**WHAT TO DO**
Rewrite the news story from "The agonised screams" to "they were baffling.", changing "coffin" to "grave".

**SOURCE PASSAGE**
• • • • • • •
Friday, August 28, 2009

A puzzling and remarkable story


EDITED TO ADD: With information provided by a commenter on this article, I've written a follow-up post which questions some of what is said here. Please read the follow-up post before making up your mind.)


I don't know what to make of this news report. Read the extract below and judge for yourself.

The agonised screams pierced the air. 'Plane on fire! Airplane crash.' In the dark, a two-year-old boy was just visible, writhing on his bed in the grip of horror. 'He was lying there on his back, kicking and clawing at the covers like he was trying to kick his way out of a coffin,' remembers the boy's father.

'I thought, this looks like The Exorcist. I half expected his head to spin around like that little girl in the movie. But then I heard what James was saying.'

Over and over again, the tiny child screamed: 'Plane on fire! Little man can't get out.'

For his shocked parents, these nightly scenes were traumatic.

For experts, they were baffling.

As the nightmares became more terrifying, the child started screaming the name of the 'little man' who couldn't get out of the plane. It was James - like his own name. He also talked in his dreams of 'Jack Larsen', 'Natoma' and 'Corsair'.
• • • • • • •
**SUPPLIED RECORDS**
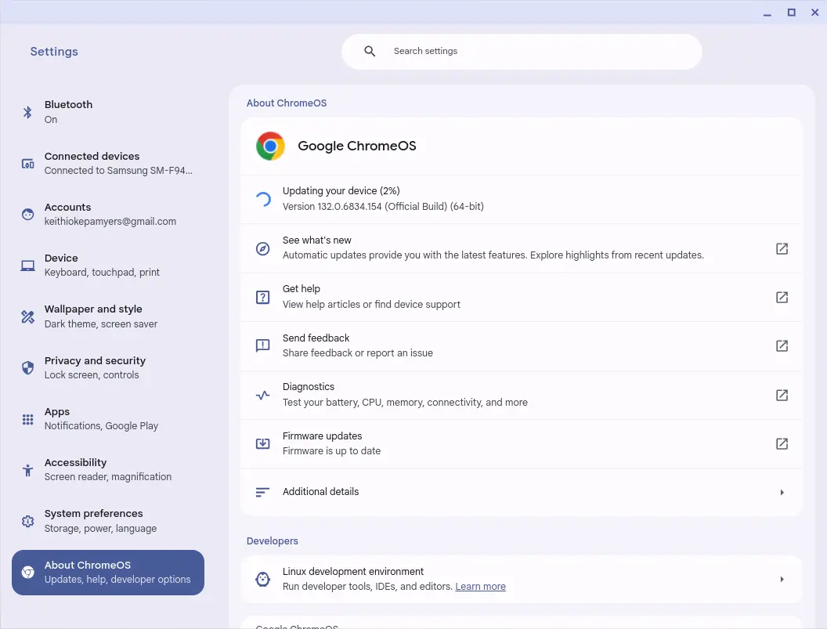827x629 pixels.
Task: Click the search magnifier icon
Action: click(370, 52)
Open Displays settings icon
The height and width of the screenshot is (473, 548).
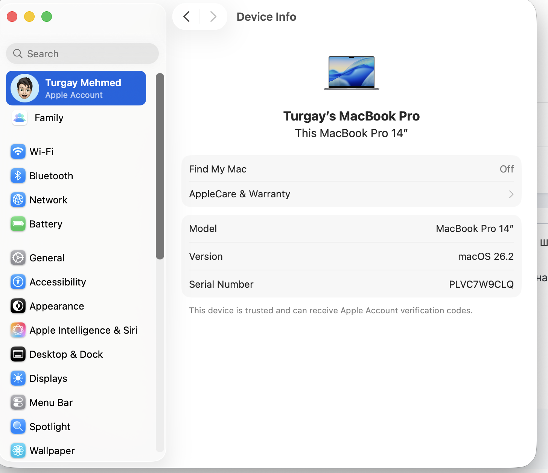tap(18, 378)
• • • • • • •
**FINAL RESULT**
The agonised screams pierced the air. 'Plane on fire! Airplane crash.' In the dark, a two-year-old boy was just visible, writhing on his bed in the grip of horror. 'He was lying there on his back, kicking and clawing at the covers like he was trying to kick his way out of a grave,' remembers the boy's father.

'I thought, this looks like The Exorcist. I half expected his head to spin around like that little girl in the movie. But then I heard what James was saying.'

Over and over again, the tiny child screamed: 'Plane on fire! Little man can't get out.'

For his shocked parents, these nightly scenes were traumatic.

For experts, they were baffling.